> **Exercise aim**
Reproduce every line in the material below that holds "agent".

> **Records for processing**

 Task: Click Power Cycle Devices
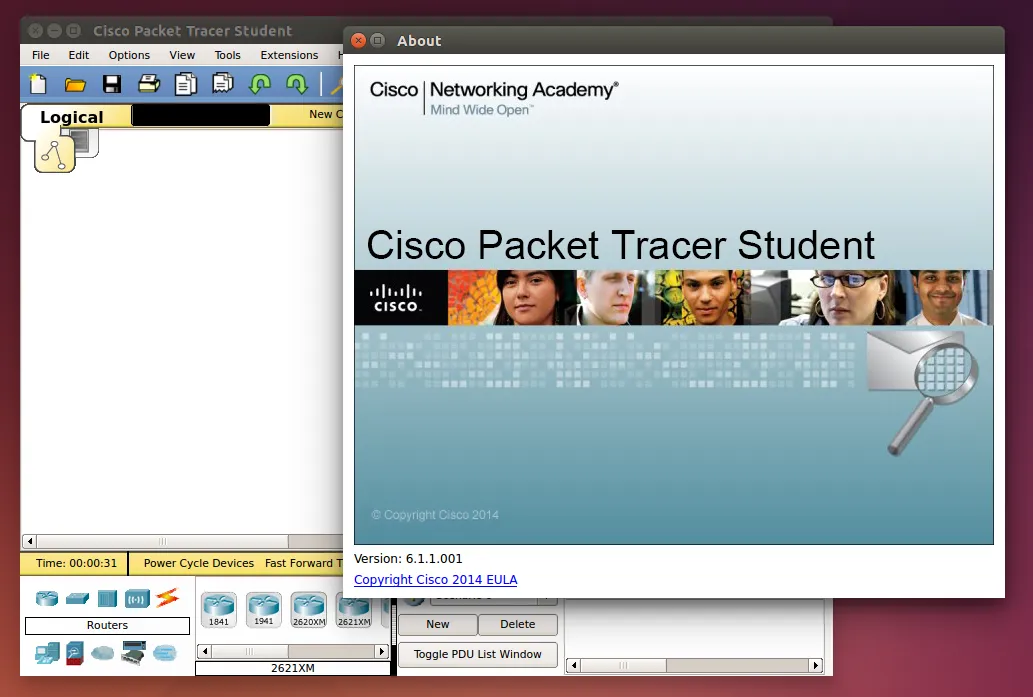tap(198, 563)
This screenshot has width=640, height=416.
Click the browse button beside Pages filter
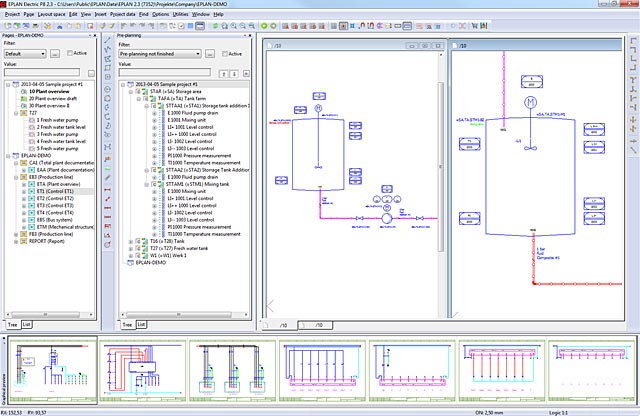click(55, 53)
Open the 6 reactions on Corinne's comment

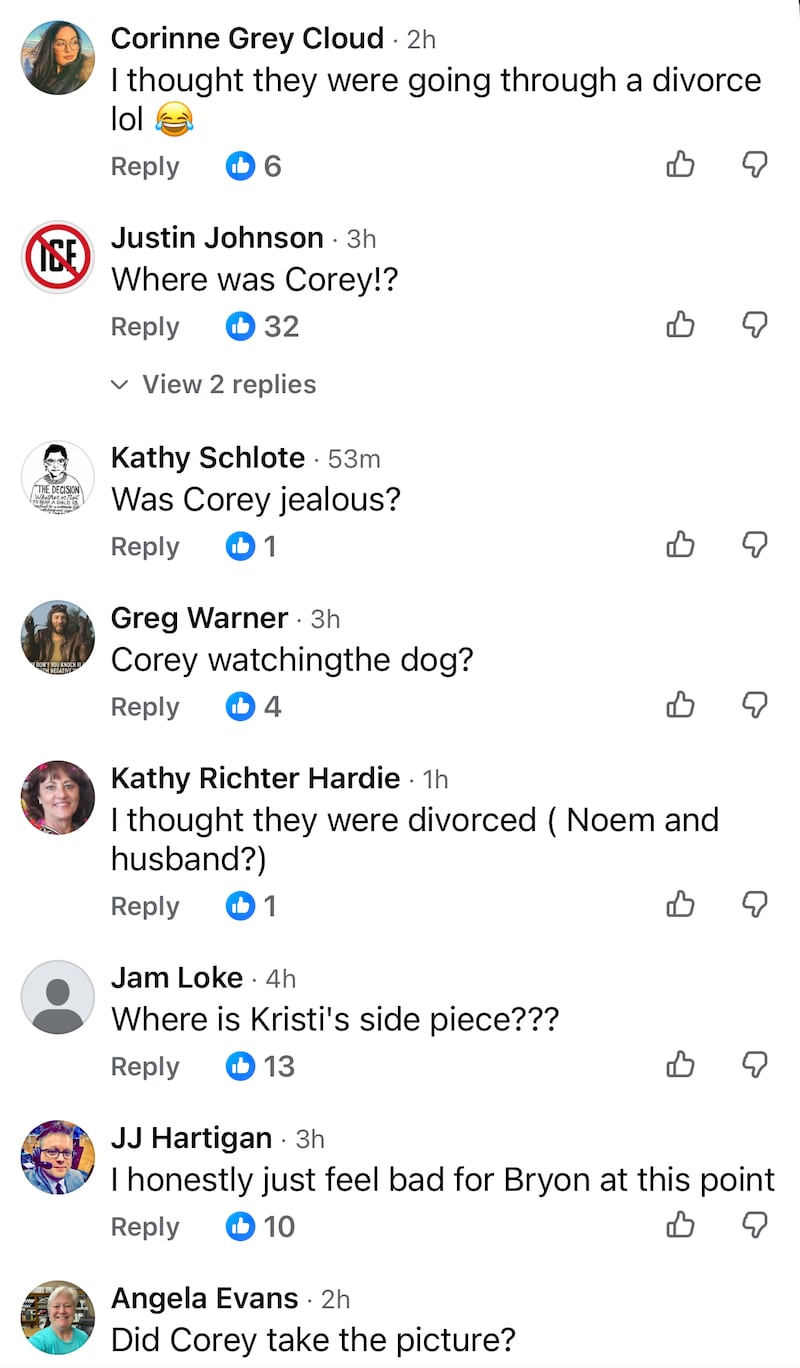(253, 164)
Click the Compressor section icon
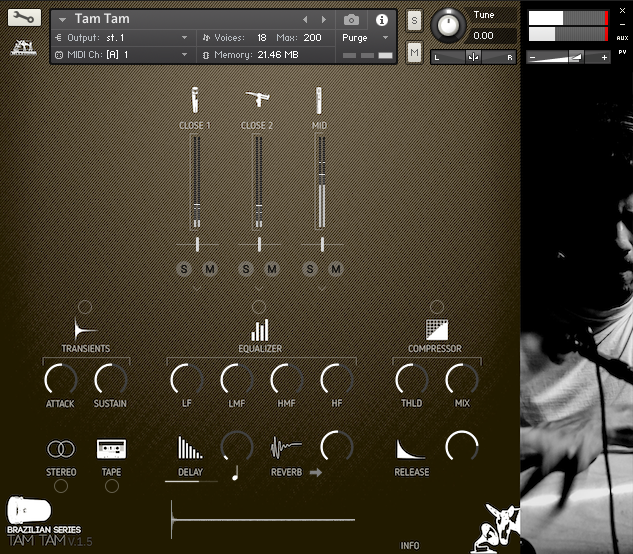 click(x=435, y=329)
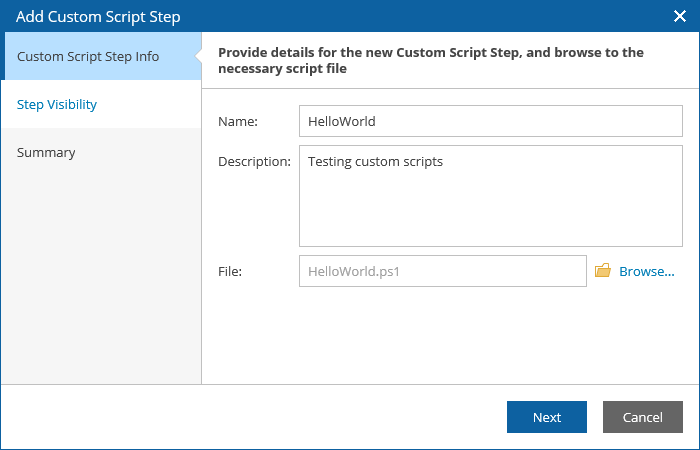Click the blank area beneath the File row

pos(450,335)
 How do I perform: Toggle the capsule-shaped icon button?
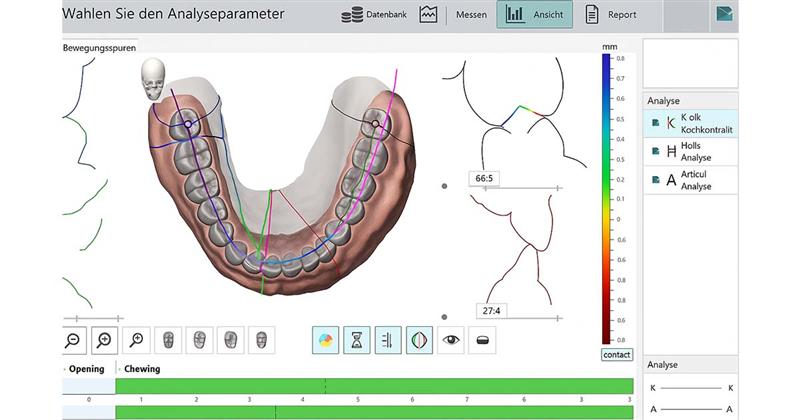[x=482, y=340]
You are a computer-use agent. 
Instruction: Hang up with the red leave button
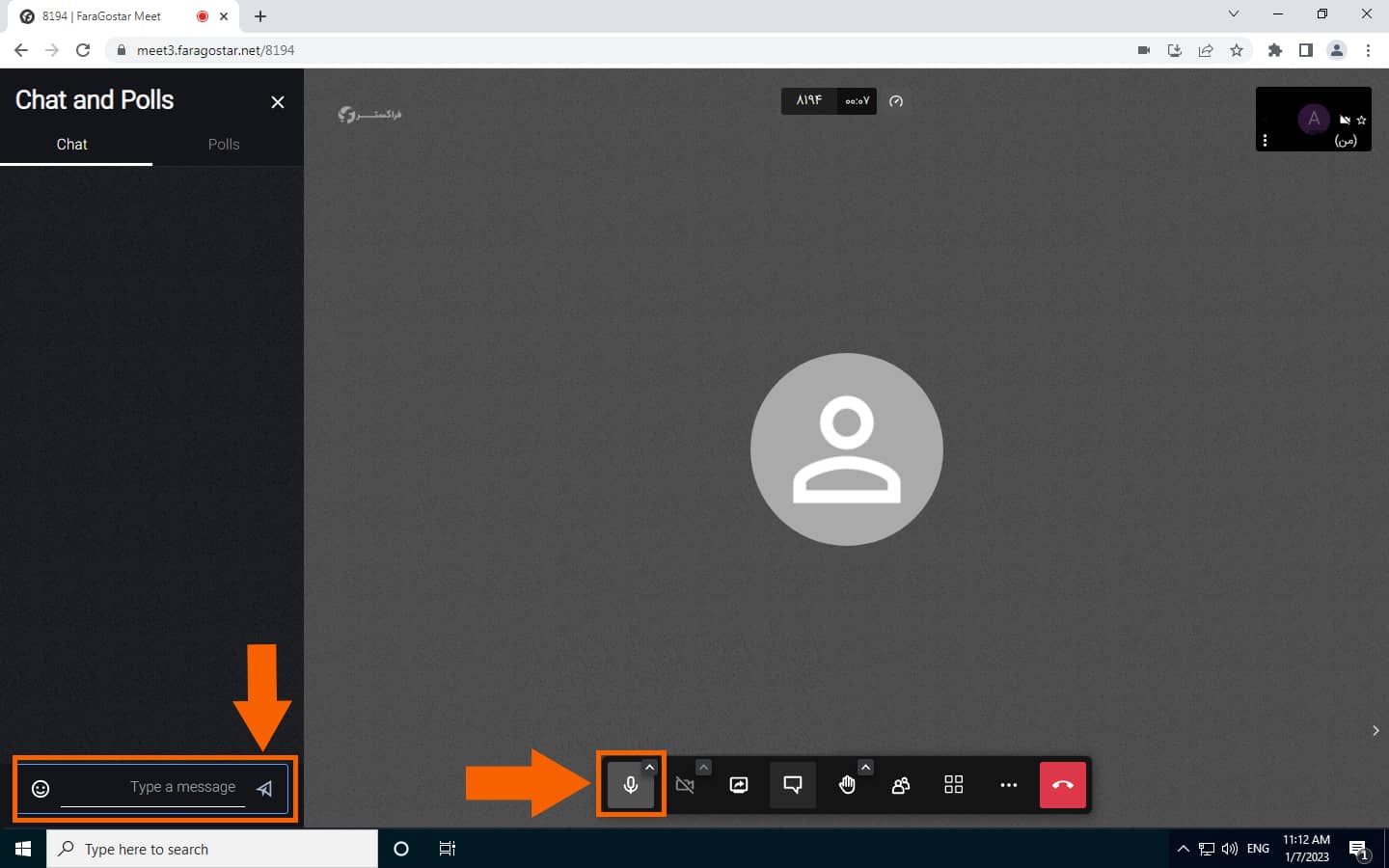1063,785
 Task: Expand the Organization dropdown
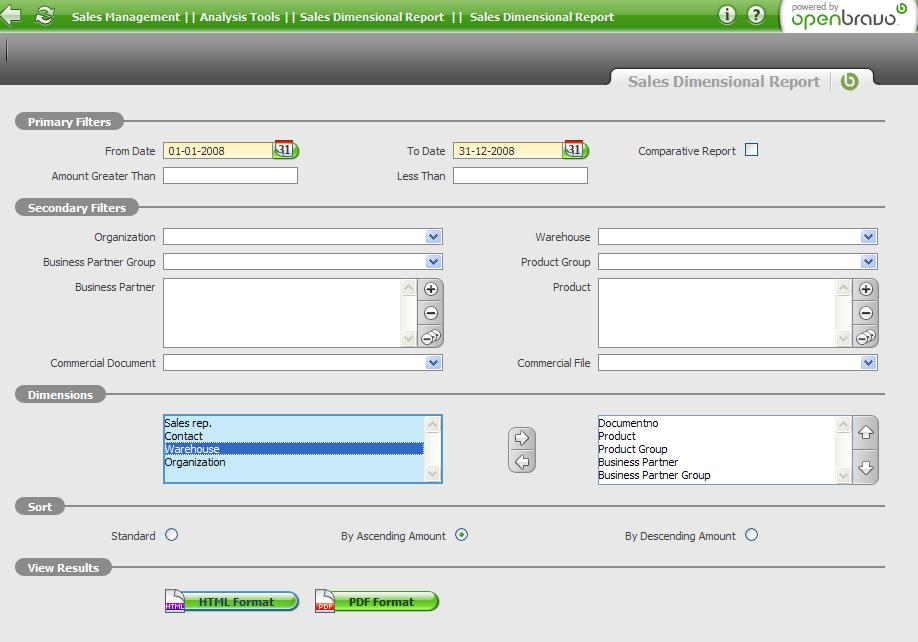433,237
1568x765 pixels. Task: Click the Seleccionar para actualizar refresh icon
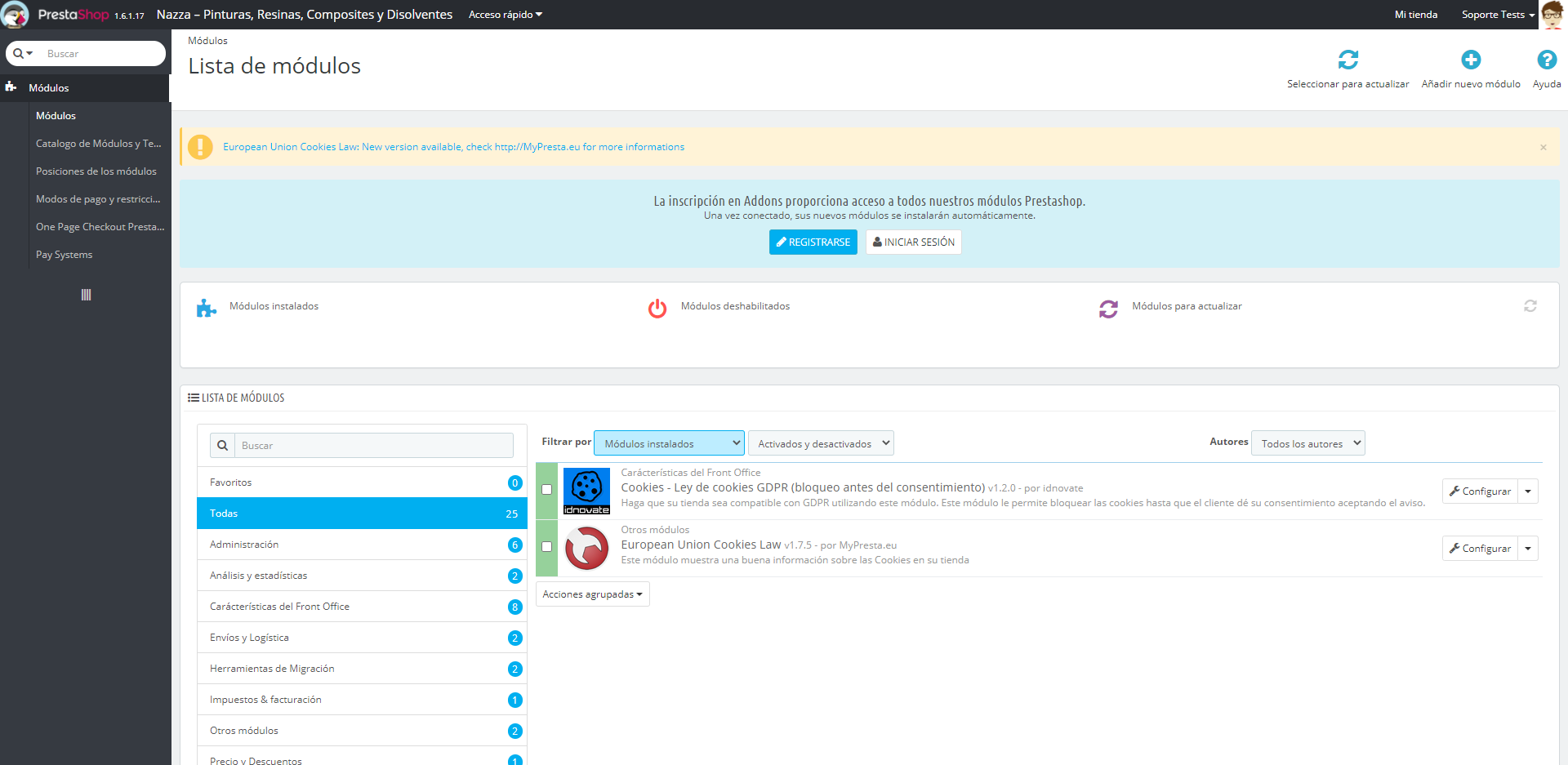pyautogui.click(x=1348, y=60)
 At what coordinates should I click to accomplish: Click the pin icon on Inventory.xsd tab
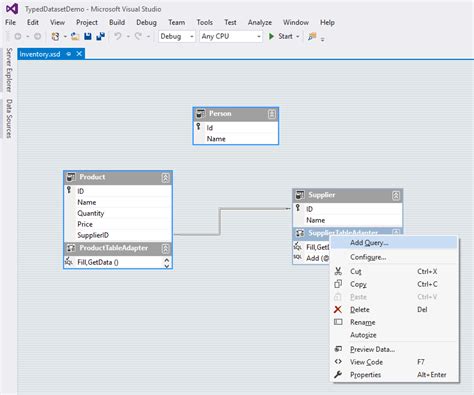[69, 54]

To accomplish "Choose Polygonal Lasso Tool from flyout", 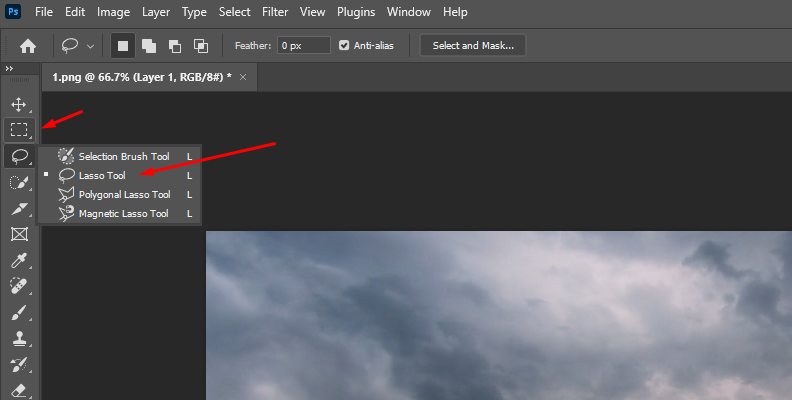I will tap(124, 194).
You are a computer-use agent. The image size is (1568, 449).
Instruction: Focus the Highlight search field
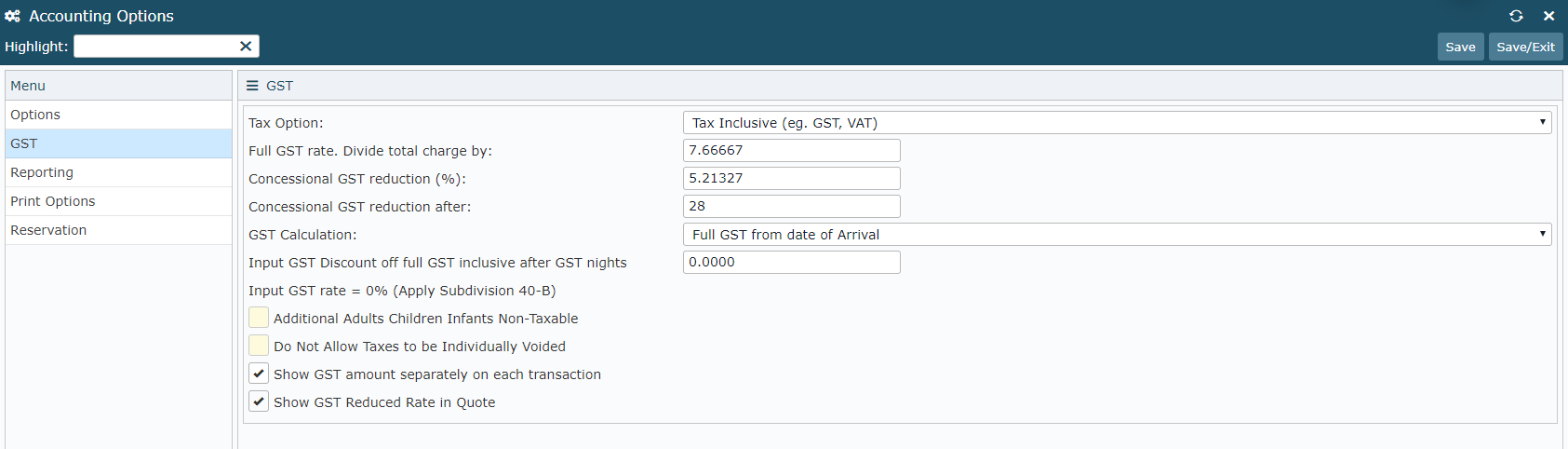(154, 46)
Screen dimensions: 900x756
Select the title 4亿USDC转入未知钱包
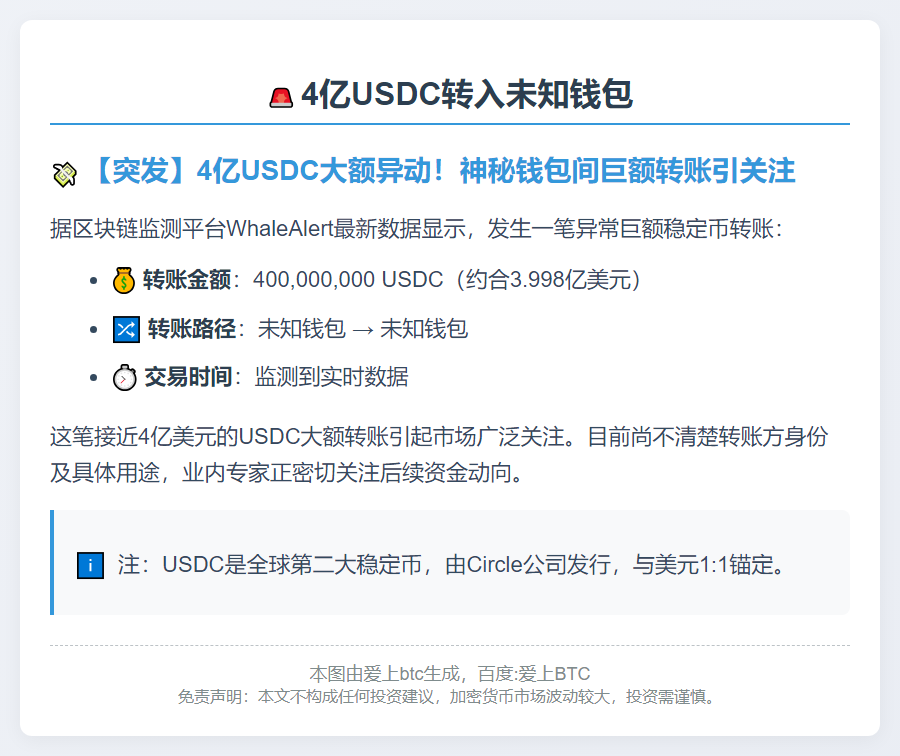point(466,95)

> **Answer to the exercise**
You are a computer-use agent. 
You are a computer-use agent. The image size is (1568, 449).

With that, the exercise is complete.